Ante el hallazgo fortuito de tan valioso grano de oro desaparecia la contemplación de aquella hermosa naturaleza virgen, sorprendente, que el sol bañaba con áureos reflejos venciendo la maraña impenetrable de la selva. El follaje raquítico bordeaba el abismo y de una roca pelada manaba un hilo de cristalina linfa que huía rápidamente por entre los peñascales, perdiéndose el brillador chorrito en las profundidades de aquella inmensa olla.

Terminada la escala con rapidez y pericia extraordinarias y bien asegurada a un gran cedro descendieron por ella fácilmente Orozco y Guilarte. Llegados al fondo del abismo vieron que la piedra codiciada era más grande de lo que creyeron en un principio.

—El oro que tiene esta piedra vale, separado el cuarzo y demás ripio, de cuatro a cinco mil castellanos, dijo Guilarte, que era inteligente en metalurgia.

—Lo suficiente para sacar avante a uno de los dos, pero no a entrambos. Busquemos a ver si encontramos’ otro grano.

Desengañados de no encontrar más oro, dijo Orozco a Guilarte:

—Te voy a proponer un negocio. Juguemos a los dados este hallazgo y a quien Dios se lo de, San Pedro se lo bendiga. Si te lo ganas, puedes ya retirarte a España. Si me lo gano yo, me voy de soleta a Sevilla. El que se quede en Caparra se encarga de la Encomienda de su compañero y la explota en sociedad.

—Bueno, contestó Guilarte. ¿Y los dados?

—Aquí los tengo, replicó Orozco.

—Pues, échalos!

La suerte favoreció a Orozco. Y Guilarte lo felicitó con sinceridad, añadiendo:

—Se han cumplido tus deseos. Vámonos para arriba.

—Sube tú primero, yo iré después con la piedra. Guilarte echó mano a la escalera y trepó ágilmente por ella.

Cuando llegó arriba se sentó al borde del abismo a esperar a su amigo. Orozco subió bien hasta la mitad de la escala, pero se rompió un escalón y estuvo a punto de caer, pues tenía la mano izquierda embargada con la piedra aurifera. Gritó a Guilarte y éste le contestó:

—Qué hago?

—Tira de la escala para que me ayudes a ascender o tengo que soltar la piedra. Pronto, pronto! Guilarte, que era hombre de muchas fuerzas se acercó al cedro y empezó a halar de la escala con precipitación. De repente rodó por tierra. La escala, hecha de fibras verdes de majagua a pesar de estar reforzada de bejucos, también verdes, no pudo resistir el roce áspero de la peña y súbitamente se rompió. El infeliz Orozco cayó en ‘a hondonada desde una gran altura y aunque la maleza amortiguó el golpe, quedó medio muerto en el césped del bosque. Imposible le fué a Guilarte poderlo socorrer, y desalentado regresó al campamento de Mabiya, caminando dia y noche.

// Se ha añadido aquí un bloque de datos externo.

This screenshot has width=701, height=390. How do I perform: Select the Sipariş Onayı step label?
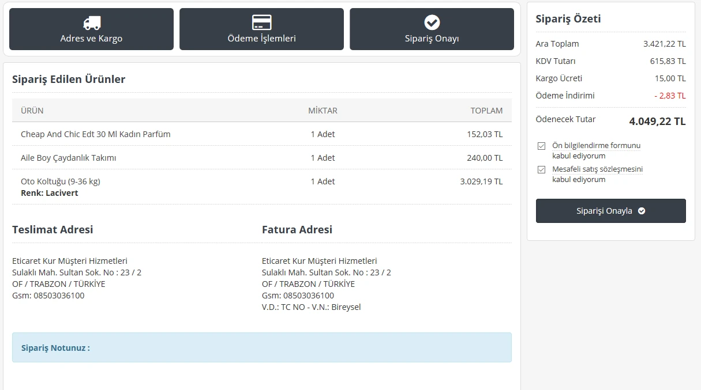tap(432, 39)
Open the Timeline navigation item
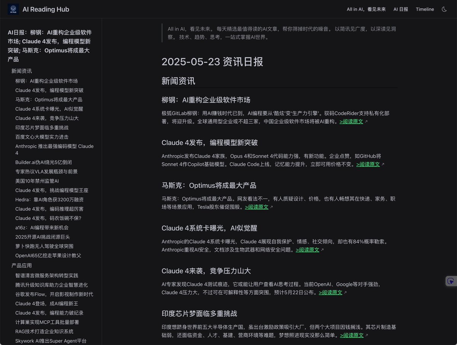The image size is (457, 345). coord(425,9)
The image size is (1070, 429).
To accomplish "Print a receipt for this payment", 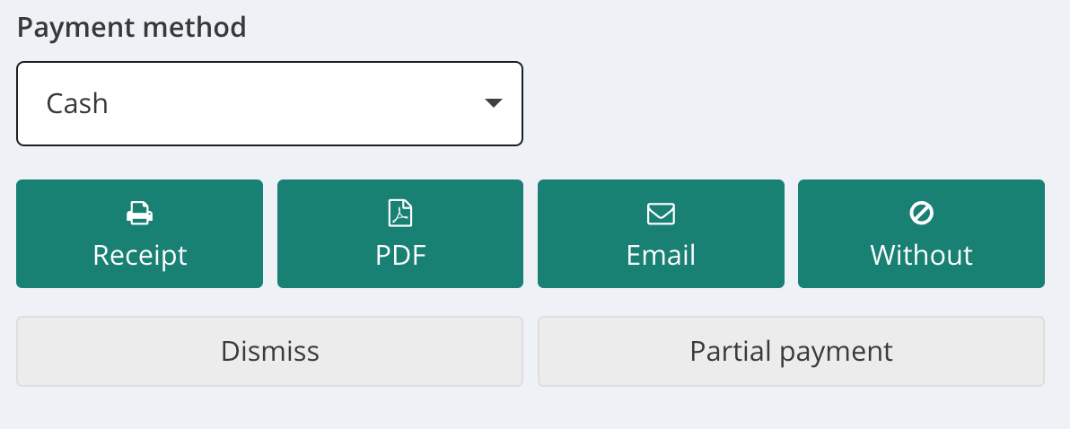I will [139, 234].
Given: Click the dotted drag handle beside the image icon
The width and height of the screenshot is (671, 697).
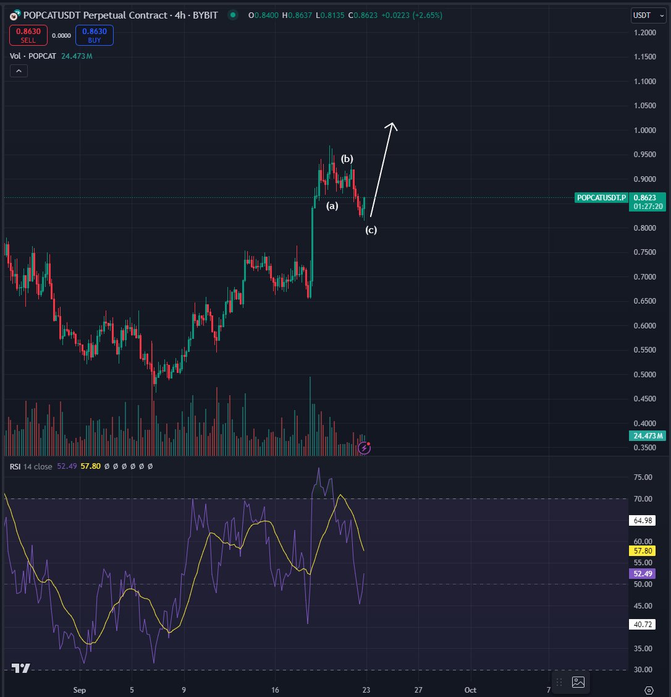Looking at the screenshot, I should point(560,682).
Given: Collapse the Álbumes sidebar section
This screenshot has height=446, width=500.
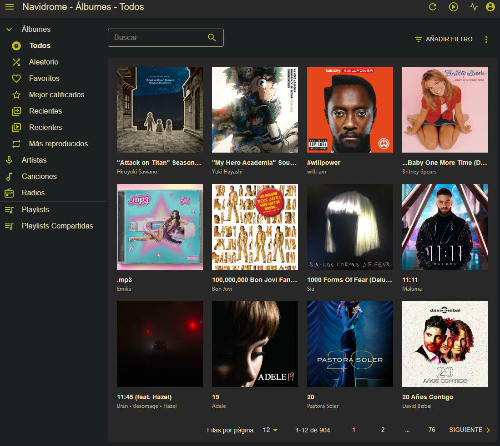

Con ayuda de buenos indios, prácticos, y fuertes escalas volvió Guilarte, diligente, al socorro de su infortunado amigo. Cuando llegó a su lado estaba aún vivo, abrazado a aquella fatídica piedra que le costaba la vida. Lo primero que pidió fué agua. No había podido moverse de donde había caído porque tenía rotas las dos piernas. Después que satisfizo la sed, llamó a Guilarte y le dijo:

—Voy a morir! Oyeme! Tú descubriste el grano de oro y yo te quité tu parte usando dados falsos. Dios me ha castigado. Perdóname!….

Y expiró. El pobre Orozco fué víctima de su ambición. Todas las pasiones son buenas, ha dicho un filósofo, mientras uno es dueño de ellas, y todas son malas cuando nos esclavizan. Conducido el cadáver al campamento de Mabiya se le dió cristiana sepultura. Sabido en Caparra lo ocurrido, los Oficiales Reales dieron cuenta al Rey, quien concedió a Guilarte todas aquellas tierras exploradas por él y su infiel y desgraciado amigo. También es verdad que el honrado y desprendido vasallo había regalado a la Catedral de Sevilla aquella enorme pepita de oro, por la cual Orozco, con el ansia de enriquecerse, había sido traidor a la amistad.

Todavía en la cordillera central de la Isla, hay una cumbre, denominada La Sierra de Guilarte, que recuerda este trágico suceso.